WatchGuard warns of essential vulnerability in Firebox firewalls

WatchGuard has launched safety updates to handle a distant code execution vulnerability impacting the corporate’s Firebox firewalls.

Tracked as CVE-2025-9242, this essential safety flaw is brought on by an out-of-bounds write weak point that may enable attackers to execute malicious code remotely on susceptible gadgets following profitable exploitation.

CVE-2025-9242 impacts firewalls operating Fireware OS 11.x (finish of life), 12.x, and 2025.1, and was fastened in variations 12.3.1_Update3 (B722811), 12.5.13, 12.11.4, and 2025.1.1.

Whereas Firebox firewalls are solely susceptible to assaults if they’re configured to make use of IKEv2 VPN, WatchGuard added that they could nonetheless be susceptible to compromise, even when the susceptible configurations have been deleted, if a department workplace VPN to a static gateway peer remains to be configured.

“An Out-of-bounds Write vulnerability within the WatchGuard Fireware OS iked course of might enable a distant unauthenticated attacker to execute arbitrary code. This vulnerability impacts each the cell person VPN with IKEv2 and the department workplace VPN utilizing IKEv2 when configured with a dynamic gateway peer,” the corporate warned in a Wednesday advisory.

“If the Firebox was beforehand configured with the cell person VPN with IKEv2 or a department workplace VPN utilizing IKEv2 to a dynamic gateway peer, and each of these configurations have since been deleted, that Firebox should still be susceptible if a department workplace VPN to a static gateway peer remains to be configured.”

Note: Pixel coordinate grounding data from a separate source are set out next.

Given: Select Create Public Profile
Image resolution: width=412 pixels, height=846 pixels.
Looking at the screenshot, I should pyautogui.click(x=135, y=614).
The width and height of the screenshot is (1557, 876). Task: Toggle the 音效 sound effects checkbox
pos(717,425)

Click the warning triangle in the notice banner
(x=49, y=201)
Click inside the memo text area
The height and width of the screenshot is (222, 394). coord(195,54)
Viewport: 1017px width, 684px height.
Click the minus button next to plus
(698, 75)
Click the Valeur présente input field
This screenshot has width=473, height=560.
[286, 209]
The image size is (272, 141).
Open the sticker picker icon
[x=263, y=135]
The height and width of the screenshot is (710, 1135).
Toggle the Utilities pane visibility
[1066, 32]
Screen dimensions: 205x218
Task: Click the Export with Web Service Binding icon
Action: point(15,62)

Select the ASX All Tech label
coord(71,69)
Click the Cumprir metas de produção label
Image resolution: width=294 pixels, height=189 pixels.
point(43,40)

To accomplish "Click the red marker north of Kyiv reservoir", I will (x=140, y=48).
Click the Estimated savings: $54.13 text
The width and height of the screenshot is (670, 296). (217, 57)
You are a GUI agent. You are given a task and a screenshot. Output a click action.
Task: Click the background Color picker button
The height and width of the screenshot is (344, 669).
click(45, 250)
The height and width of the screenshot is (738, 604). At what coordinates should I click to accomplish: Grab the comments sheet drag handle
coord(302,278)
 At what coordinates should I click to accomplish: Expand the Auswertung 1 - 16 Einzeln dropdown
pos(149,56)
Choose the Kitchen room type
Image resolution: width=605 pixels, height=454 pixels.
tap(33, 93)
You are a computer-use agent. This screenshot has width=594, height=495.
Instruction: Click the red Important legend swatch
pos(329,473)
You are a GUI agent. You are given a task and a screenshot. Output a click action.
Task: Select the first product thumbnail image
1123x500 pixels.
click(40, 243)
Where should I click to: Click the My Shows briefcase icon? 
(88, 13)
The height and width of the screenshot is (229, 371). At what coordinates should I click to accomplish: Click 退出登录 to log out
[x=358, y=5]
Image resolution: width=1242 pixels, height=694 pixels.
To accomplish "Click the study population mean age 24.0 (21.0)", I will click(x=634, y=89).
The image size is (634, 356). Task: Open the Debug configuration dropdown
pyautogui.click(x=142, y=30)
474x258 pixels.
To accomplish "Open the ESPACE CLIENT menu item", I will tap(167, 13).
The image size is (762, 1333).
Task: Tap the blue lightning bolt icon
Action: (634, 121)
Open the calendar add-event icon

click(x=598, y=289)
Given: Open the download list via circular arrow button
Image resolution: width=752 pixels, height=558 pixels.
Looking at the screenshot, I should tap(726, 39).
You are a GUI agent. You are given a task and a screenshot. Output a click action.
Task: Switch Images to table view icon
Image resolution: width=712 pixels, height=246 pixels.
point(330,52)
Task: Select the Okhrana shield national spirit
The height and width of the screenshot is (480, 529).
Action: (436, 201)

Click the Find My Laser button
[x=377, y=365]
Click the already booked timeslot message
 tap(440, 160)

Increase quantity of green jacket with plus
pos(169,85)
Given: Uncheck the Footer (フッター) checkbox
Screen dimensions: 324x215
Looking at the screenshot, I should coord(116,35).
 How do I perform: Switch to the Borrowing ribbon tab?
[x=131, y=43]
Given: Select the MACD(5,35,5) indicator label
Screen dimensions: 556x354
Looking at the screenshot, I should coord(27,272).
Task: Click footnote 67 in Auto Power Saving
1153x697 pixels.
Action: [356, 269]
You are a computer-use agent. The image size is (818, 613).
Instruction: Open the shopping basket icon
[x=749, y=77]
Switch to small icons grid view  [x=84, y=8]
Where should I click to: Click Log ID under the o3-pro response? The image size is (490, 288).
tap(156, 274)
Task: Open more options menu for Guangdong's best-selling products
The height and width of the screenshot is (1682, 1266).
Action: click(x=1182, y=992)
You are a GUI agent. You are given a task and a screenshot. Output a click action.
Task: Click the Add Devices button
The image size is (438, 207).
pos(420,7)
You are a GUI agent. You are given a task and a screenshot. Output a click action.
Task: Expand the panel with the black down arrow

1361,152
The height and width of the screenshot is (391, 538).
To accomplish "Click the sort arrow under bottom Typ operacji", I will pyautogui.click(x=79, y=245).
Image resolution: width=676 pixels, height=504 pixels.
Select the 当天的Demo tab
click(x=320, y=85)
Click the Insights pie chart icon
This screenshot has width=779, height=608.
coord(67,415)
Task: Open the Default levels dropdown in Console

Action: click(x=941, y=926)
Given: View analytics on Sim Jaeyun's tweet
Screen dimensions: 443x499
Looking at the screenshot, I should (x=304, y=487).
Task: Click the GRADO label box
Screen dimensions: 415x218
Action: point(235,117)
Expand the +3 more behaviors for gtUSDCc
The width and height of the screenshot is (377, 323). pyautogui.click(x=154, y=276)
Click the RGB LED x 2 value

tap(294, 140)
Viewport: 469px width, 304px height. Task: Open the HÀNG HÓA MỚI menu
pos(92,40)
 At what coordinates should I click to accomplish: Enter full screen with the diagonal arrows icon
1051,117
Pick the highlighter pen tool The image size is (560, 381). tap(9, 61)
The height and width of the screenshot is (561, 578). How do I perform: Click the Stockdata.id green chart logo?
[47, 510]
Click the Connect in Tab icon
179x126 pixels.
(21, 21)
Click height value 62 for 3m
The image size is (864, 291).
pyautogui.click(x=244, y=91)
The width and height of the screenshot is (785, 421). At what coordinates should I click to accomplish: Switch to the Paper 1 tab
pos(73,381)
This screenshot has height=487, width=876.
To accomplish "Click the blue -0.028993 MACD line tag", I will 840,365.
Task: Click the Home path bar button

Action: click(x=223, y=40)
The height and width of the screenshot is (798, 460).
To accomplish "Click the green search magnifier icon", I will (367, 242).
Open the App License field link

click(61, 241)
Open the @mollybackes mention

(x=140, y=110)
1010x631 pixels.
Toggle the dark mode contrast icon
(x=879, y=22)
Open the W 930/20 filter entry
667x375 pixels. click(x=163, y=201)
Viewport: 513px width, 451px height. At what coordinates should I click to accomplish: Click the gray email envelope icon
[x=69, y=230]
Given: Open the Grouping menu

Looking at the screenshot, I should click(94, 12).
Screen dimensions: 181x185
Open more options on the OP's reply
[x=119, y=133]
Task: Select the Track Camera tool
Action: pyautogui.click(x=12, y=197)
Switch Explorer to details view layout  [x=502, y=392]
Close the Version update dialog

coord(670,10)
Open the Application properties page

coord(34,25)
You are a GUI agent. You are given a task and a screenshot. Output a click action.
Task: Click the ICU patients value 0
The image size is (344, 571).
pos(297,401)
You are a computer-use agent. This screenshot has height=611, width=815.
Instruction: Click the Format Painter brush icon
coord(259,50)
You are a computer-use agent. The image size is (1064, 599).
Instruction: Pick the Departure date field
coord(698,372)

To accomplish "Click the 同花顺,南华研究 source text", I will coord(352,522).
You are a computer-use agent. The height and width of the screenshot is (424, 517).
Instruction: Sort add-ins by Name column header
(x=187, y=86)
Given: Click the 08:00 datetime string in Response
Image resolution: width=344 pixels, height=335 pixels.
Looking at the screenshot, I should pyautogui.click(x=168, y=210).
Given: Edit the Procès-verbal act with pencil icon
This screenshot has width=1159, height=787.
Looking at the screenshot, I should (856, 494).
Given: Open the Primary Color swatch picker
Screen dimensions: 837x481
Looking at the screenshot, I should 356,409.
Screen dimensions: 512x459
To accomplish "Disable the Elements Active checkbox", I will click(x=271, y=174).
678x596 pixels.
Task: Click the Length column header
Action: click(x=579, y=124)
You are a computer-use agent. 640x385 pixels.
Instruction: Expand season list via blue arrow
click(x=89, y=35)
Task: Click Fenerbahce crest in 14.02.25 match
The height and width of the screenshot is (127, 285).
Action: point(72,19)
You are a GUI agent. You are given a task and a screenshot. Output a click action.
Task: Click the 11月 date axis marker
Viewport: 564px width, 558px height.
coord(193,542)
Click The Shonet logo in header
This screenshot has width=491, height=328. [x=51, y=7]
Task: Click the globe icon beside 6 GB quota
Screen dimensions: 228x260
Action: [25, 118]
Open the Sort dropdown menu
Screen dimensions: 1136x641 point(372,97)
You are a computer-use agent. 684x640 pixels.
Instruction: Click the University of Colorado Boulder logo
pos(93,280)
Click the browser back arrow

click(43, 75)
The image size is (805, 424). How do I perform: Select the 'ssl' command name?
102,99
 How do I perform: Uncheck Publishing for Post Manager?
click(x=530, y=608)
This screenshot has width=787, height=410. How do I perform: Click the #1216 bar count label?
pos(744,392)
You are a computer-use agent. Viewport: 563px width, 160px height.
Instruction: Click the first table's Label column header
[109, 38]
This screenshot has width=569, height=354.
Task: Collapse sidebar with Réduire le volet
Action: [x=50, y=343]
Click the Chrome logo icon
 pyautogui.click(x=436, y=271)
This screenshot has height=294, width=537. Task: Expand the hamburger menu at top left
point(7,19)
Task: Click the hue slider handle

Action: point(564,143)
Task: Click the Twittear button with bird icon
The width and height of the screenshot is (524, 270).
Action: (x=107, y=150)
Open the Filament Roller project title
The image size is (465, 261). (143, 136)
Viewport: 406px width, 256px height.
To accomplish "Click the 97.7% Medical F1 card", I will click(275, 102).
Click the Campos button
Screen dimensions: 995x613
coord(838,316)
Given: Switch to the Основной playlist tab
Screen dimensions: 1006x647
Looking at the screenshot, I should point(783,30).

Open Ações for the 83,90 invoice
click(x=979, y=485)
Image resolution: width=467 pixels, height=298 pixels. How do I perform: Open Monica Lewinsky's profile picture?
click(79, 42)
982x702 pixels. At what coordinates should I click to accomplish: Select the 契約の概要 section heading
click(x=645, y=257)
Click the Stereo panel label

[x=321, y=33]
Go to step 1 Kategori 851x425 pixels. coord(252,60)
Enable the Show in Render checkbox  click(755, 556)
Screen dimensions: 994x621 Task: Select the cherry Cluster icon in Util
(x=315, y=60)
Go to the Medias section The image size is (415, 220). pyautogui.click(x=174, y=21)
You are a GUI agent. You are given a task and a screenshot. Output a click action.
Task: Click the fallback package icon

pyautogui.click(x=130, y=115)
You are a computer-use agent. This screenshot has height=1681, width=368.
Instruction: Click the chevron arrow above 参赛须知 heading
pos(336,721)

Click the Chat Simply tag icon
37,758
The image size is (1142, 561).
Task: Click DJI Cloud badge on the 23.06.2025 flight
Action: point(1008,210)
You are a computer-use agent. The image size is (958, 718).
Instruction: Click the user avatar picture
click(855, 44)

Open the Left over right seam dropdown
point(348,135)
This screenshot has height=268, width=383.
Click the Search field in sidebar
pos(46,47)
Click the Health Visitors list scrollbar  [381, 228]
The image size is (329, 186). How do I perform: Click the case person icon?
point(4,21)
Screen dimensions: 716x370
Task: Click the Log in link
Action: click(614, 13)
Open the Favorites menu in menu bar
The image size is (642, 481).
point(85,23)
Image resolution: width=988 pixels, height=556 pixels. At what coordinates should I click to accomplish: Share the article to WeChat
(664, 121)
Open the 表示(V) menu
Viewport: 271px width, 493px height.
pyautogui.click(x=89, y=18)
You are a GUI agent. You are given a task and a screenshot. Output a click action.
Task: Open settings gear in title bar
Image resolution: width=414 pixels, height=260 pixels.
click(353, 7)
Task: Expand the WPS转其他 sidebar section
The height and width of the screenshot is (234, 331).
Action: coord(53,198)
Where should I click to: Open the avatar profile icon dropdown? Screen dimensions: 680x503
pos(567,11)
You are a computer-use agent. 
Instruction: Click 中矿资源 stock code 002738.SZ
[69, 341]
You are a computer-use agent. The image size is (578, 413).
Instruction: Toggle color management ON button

Product department Weak firewalls
Fireware OS 12.5.x T15, T35
Fireware OS 12.x T20, T25, T40, T45, T55, T70, T80, T85, M270, M290, M370, M390, M470, M570, M590, M670, M690, M440, M4600, M4800, M5600, M5800, Firebox Cloud, Firebox NV5, FireboxV
Fireware OS 2025.1.x T115-W, T125, T125-W, T145, T145-W, T185

WatchGuard additionally supplies a short lived workaround for directors who cannot instantly patch gadgets operating susceptible software program configured with Department Workplace VPN (BOVPN) tunnels to static gateway friends.

This requires them to disable dynamic peer BOVPNs, add new firewall insurance policies, and disable the default system insurance policies that deal with VPN visitors, as outlined in this help doc, which supplies detailed directions on learn how to safe entry to BOVPNs that use IPSec and IKEv2.

Whereas this essential vulnerability is just not but being exploited within the wild, admins are nonetheless suggested to patch their WatchGuard Firebox gadgets, as menace actors think about firewalls a sexy goal. As an illustration, the Akira ransomware gang is actively exploiting CVE-2024-40766, a year-old critical-severity vulnerability, to compromise SonicWall firewalls.

Two years in the past, in April 2022, the Cybersecurity and Infrastructure Safety Company (CISA) additionally ordered federal civilian companies to patch an actively exploited bug impacting WatchGuard Firebox and XTM firewall home equipment.

WatchGuard collaborates with over 17,000 safety resellers and repair suppliers to guard the networks of greater than 250,000 small and mid-sized firms worldwide,

46% of environments had passwords cracked, practically doubling from 25% final yr.

Get the Picus Blue Report 2025 now for a complete have a look at extra findings on prevention, detection, and knowledge exfiltration developments.